= Salisbury Downs Station =

Pastoral lease and sheep station in New South Wales

Salisbury Station is a pastoral lease that operates as a sheep station in the outback of New South Wales.

It is located approximately 110 km north of White Cliffs and 675 km north east of Adelaide. The country is composed of sand dunes interspersed with clay pans. Areas of mulga are found on the property as are open downs of cottonbush and saltbush with areas of Queensland blue and Mitchell grasses. Stock can be watered by a large number of smaller ephemeral creeks and Altiboulka Lake, which receives floodwaters from the Bulloo River.

==History==
Established at some time prior to 1881, it was owned by Lockhart Morton, with 1,000 ewes being stolen from the property the same year. Morton put the property on the market later the same year, the 432000 acre along with adjoining blocks Paroo Plains and Monolon Peak Downs, which together had a total area of 812000 acre. The properties were stocked with 5,000 ewes and lambs, and included the homestead at Salisbury, kitchen, stores and some fencing.

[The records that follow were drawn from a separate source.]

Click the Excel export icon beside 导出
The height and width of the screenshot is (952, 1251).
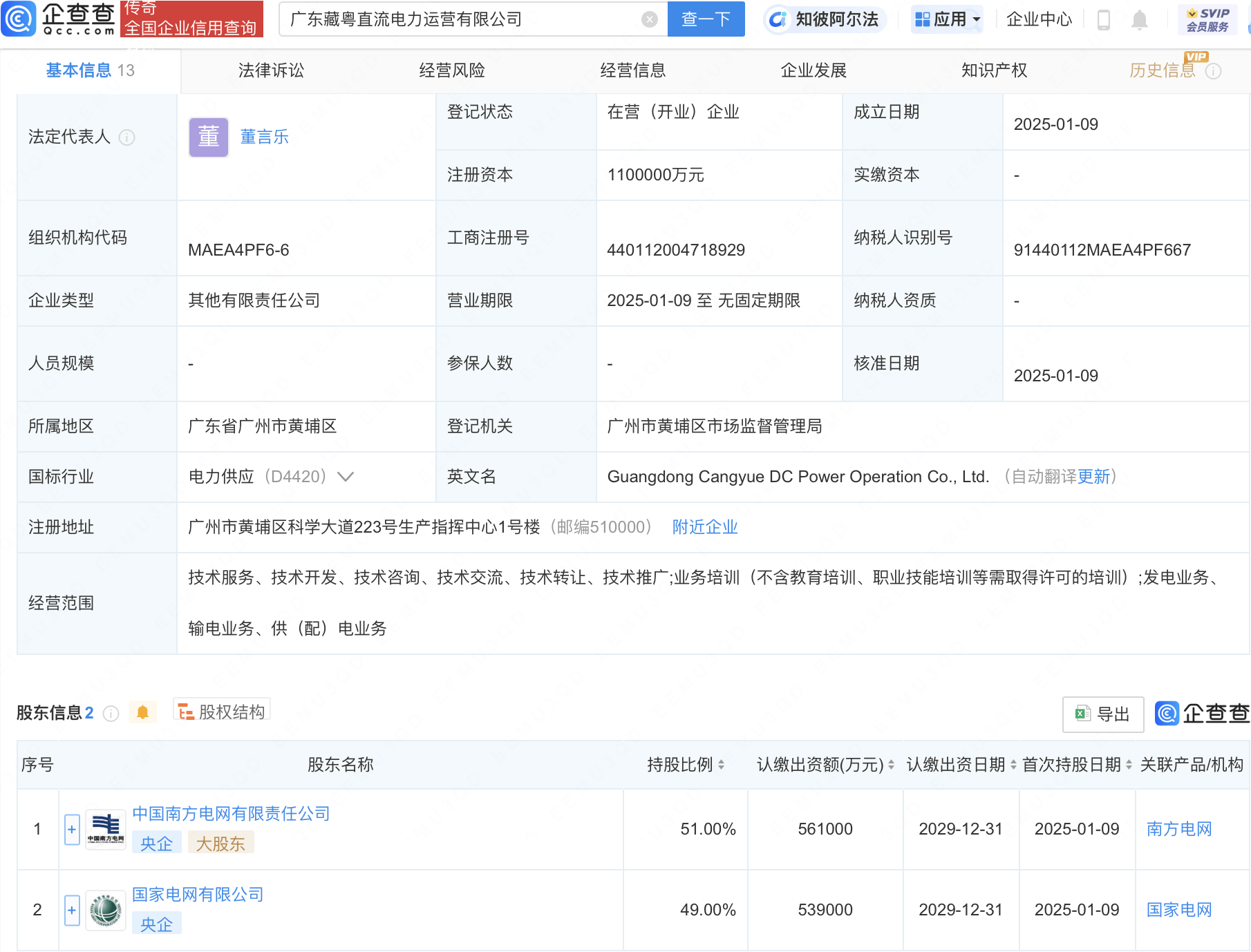pos(1082,714)
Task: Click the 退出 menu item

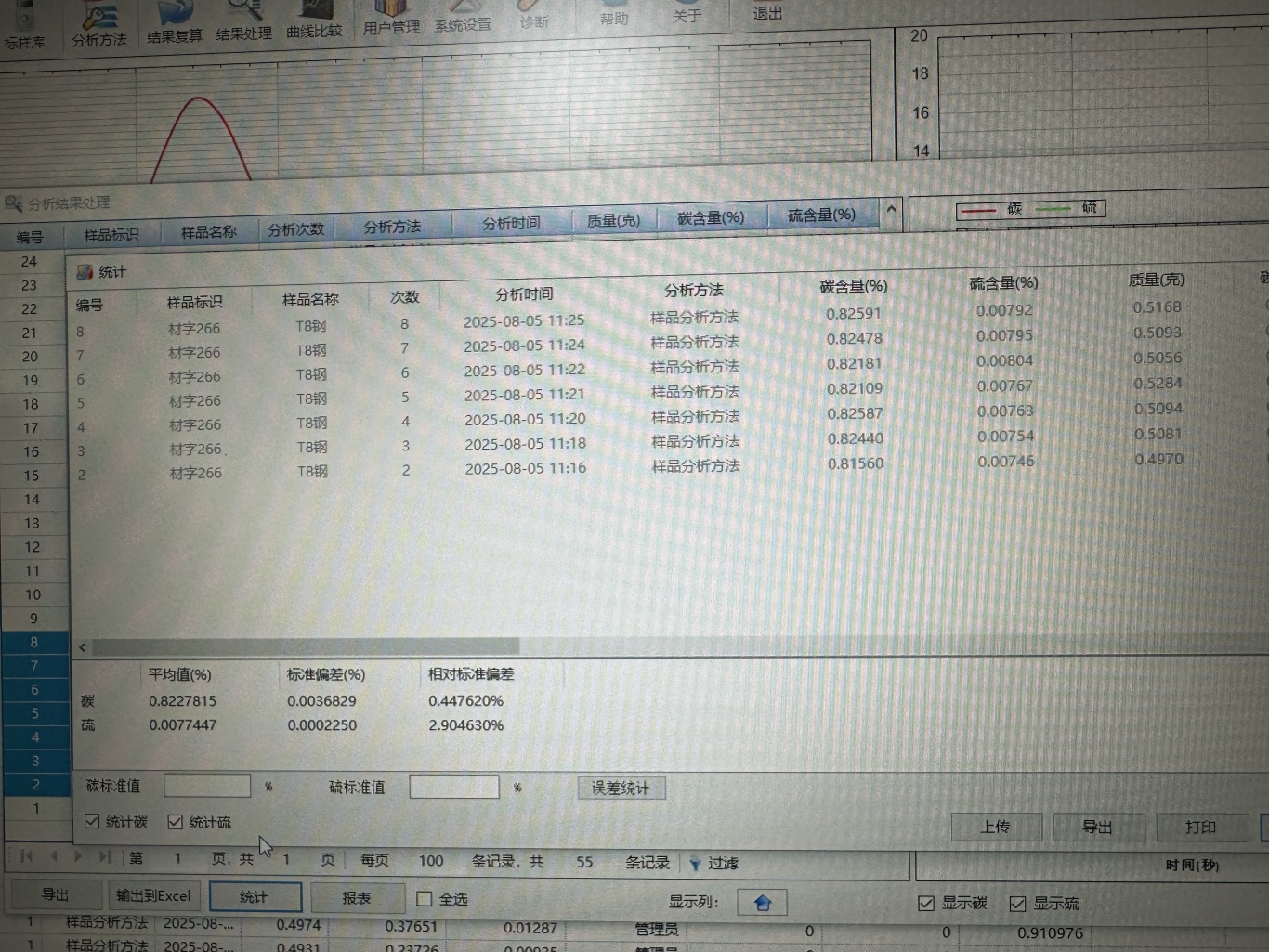Action: (766, 14)
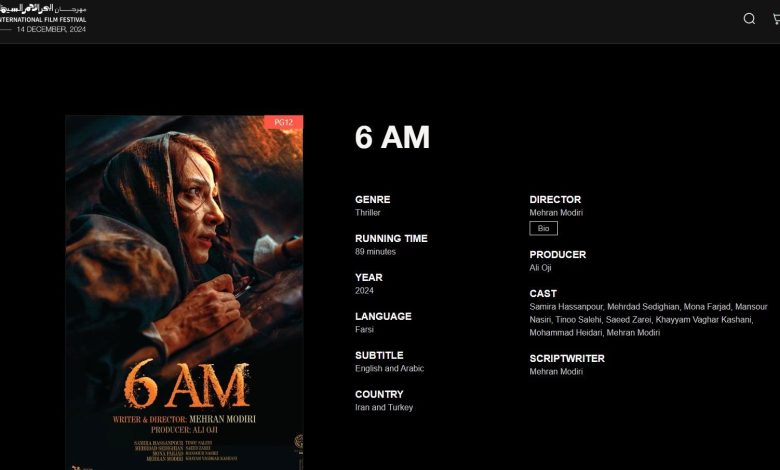Viewport: 780px width, 470px height.
Task: Open the director's Bio button
Action: 543,228
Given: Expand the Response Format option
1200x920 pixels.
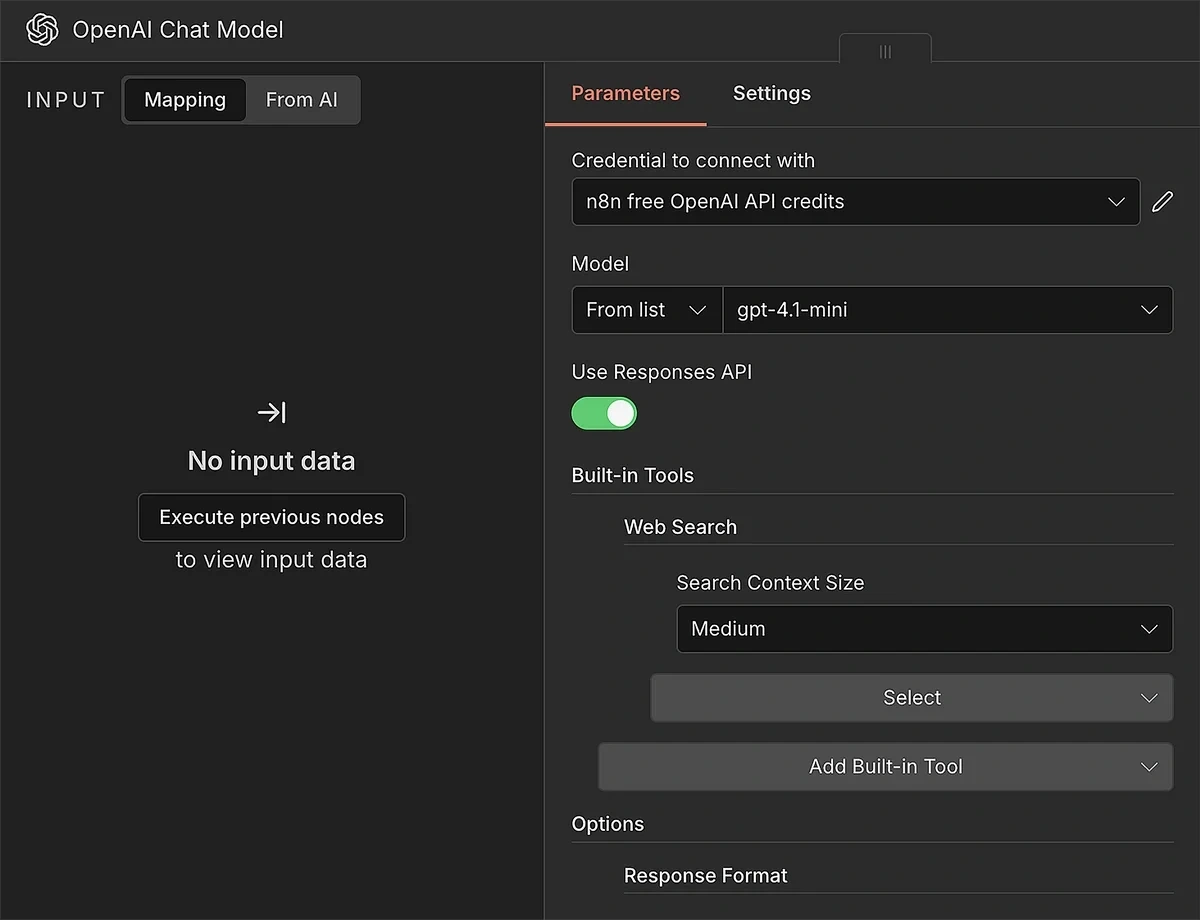Looking at the screenshot, I should click(x=706, y=875).
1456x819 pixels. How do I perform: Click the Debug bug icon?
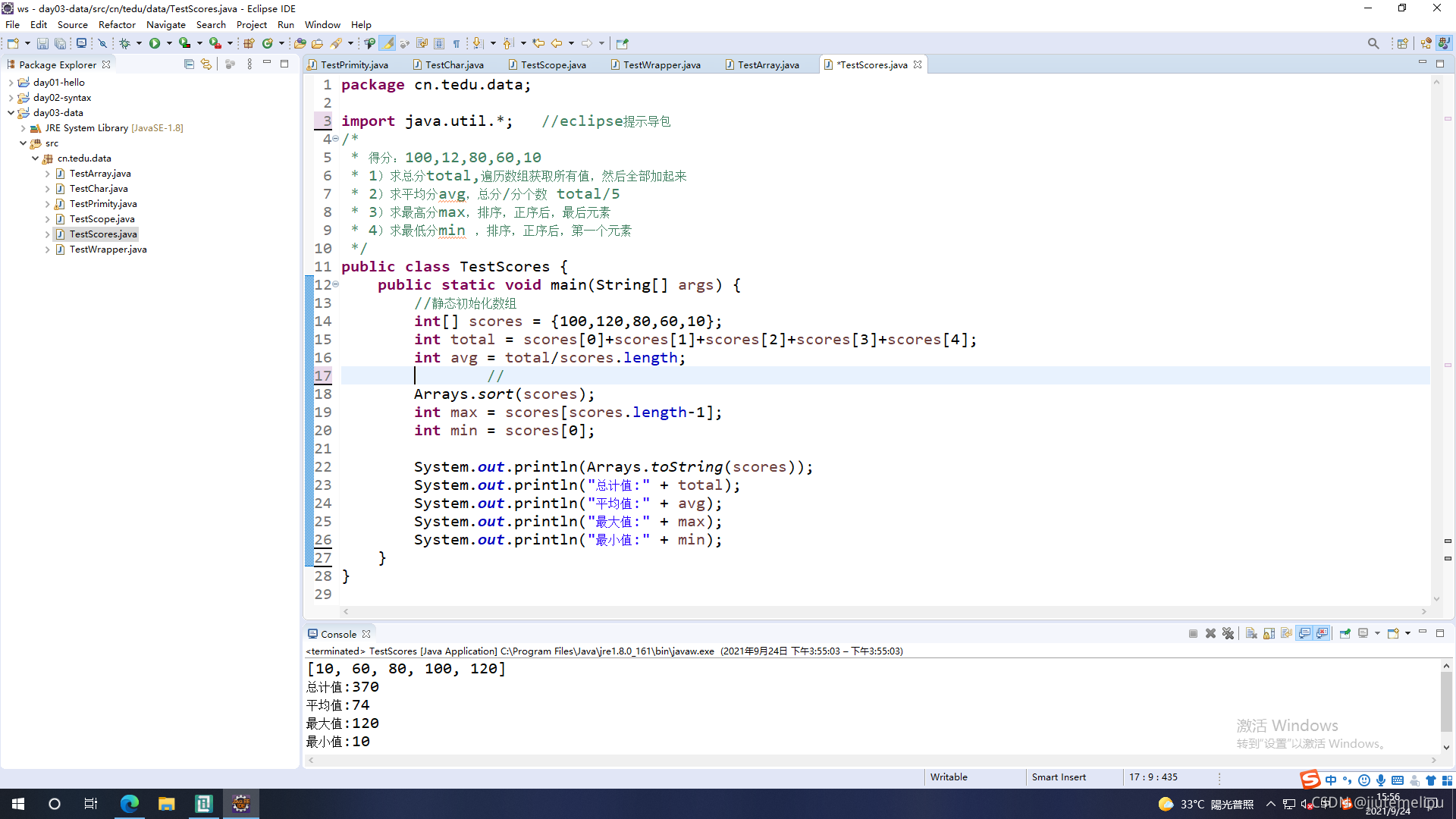124,43
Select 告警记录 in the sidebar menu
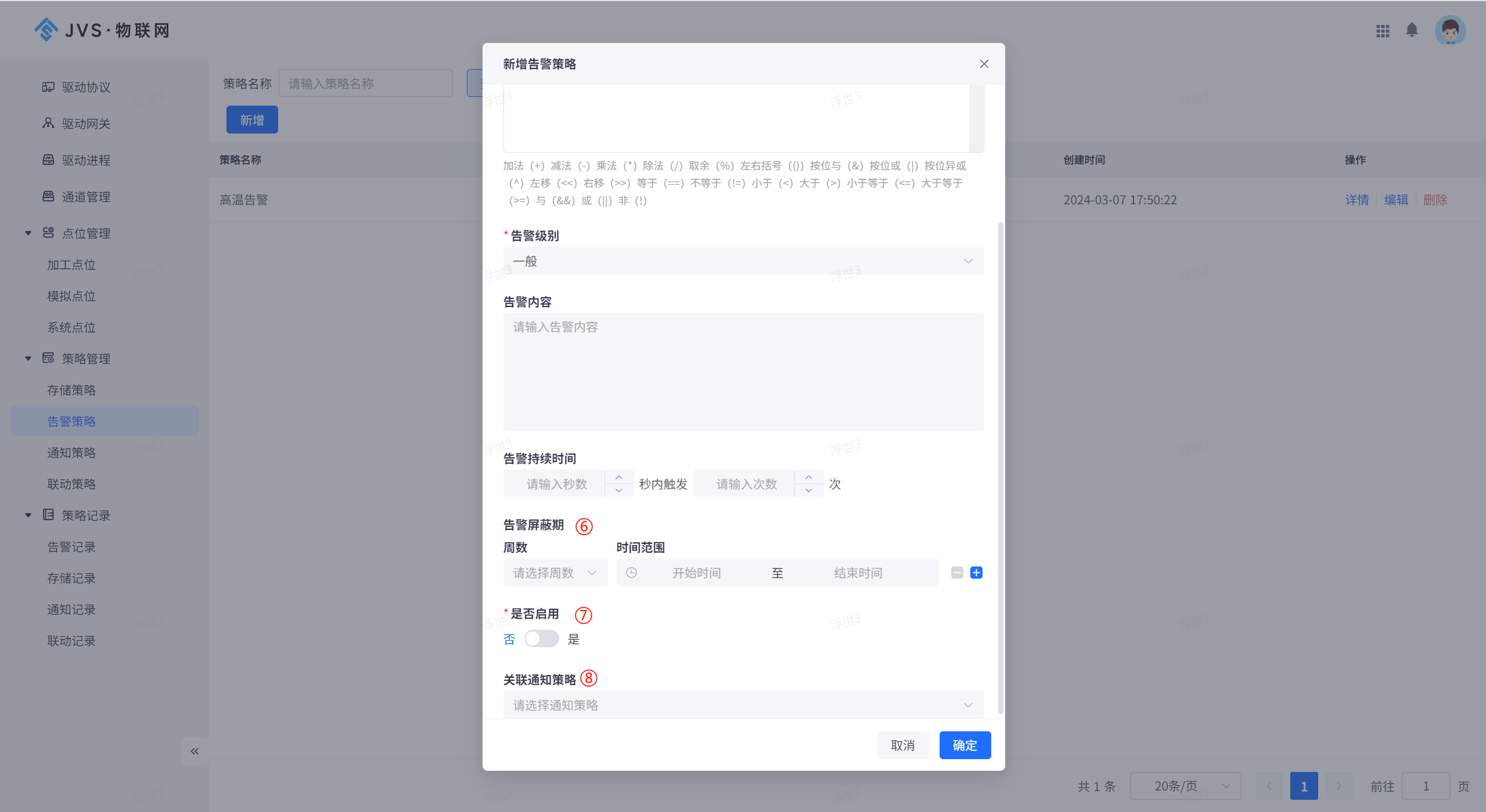1486x812 pixels. click(71, 547)
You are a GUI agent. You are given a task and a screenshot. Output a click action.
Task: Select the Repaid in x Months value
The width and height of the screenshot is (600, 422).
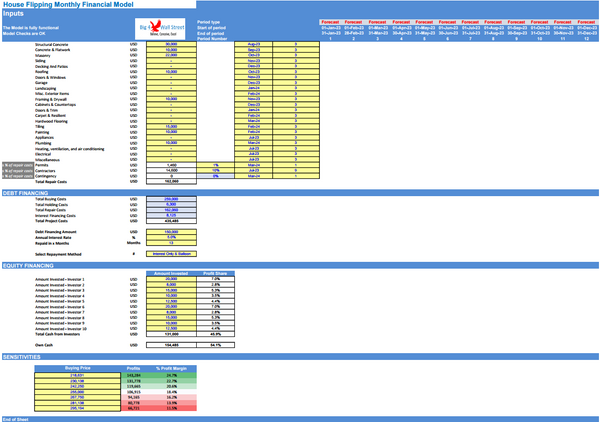point(171,242)
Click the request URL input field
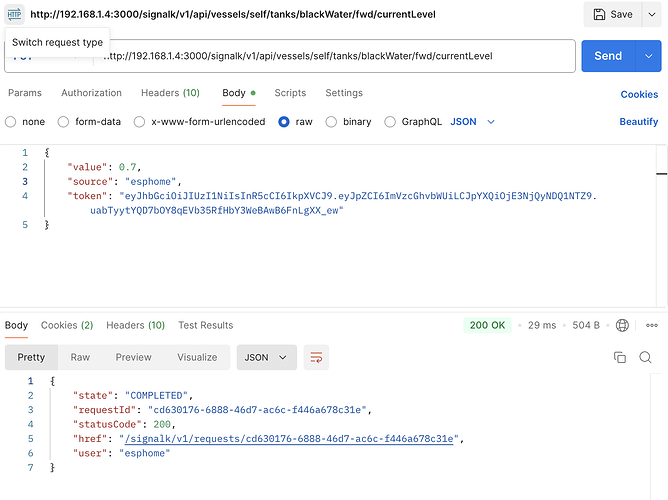Image resolution: width=668 pixels, height=500 pixels. [330, 56]
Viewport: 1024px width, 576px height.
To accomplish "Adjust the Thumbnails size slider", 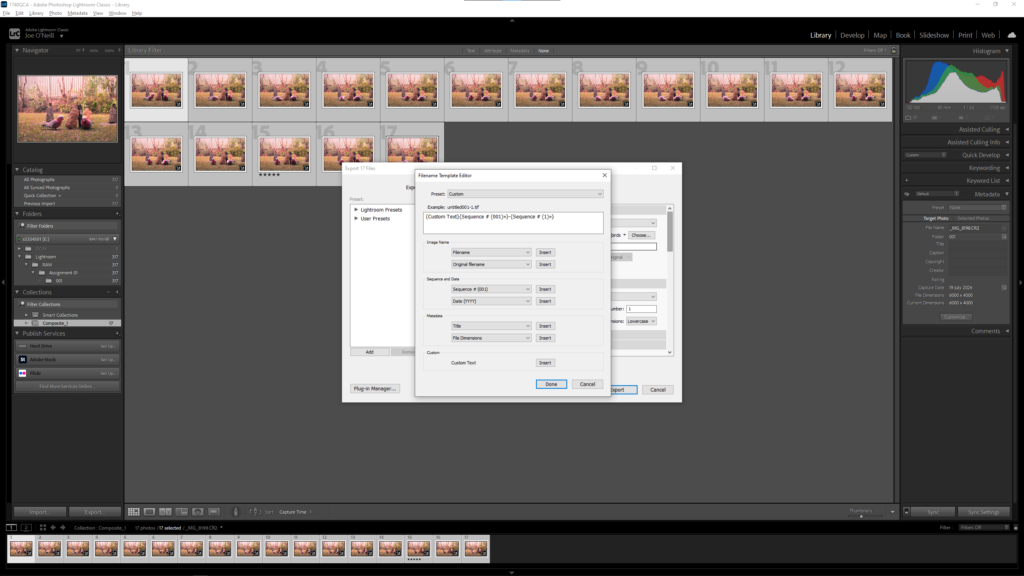I will (x=861, y=516).
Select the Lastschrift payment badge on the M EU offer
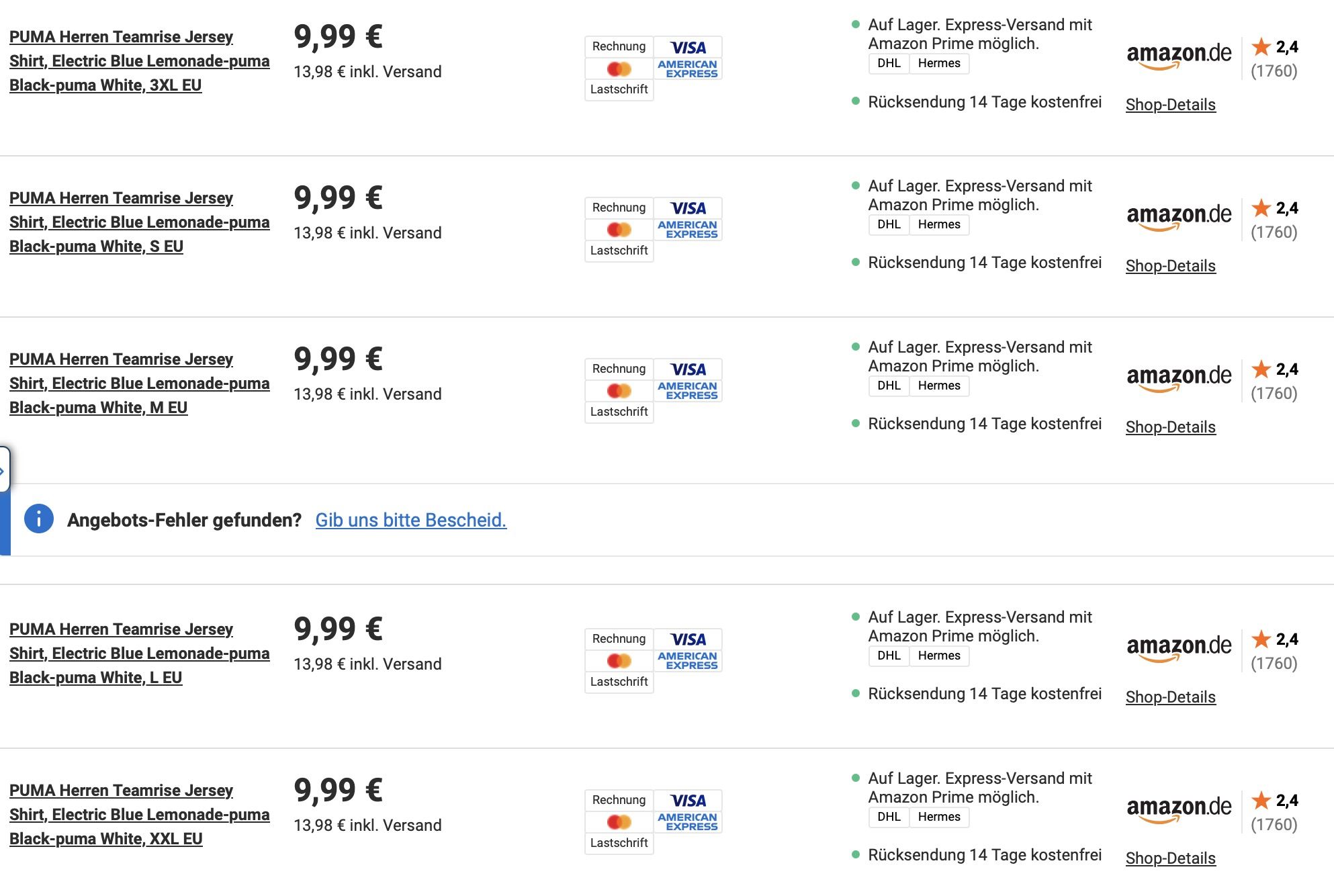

A bore was sunk along a stock route on the station boundary with Yantara in 1895. The route was regarded as the driest in the country. The bore was the furthest to the west in the colony reached a depth of 1500 ft and produced 500000 impgal of water per day for stock.

The property occupied an area of over 1 million acres in 1901 and was managed by T. Welsh, who had been at the property for 16 years; the owner of the property was William Taylor.

Sidney Kidman acquired the property in 1914 along with nearby Bootra in 1915. Both stations were carrying sheep and cattle and were being managed from Bootra. By 1924 the area was being plagued by dingos; Salisbury had been carrying flocks of up to 80,000 sheep but since the pest arrived numbers had dropped substantially.

In 1936 the property occupied an area of 434266 acre when it was sold by the estate of Sidney Kidman to Elsinore Limited.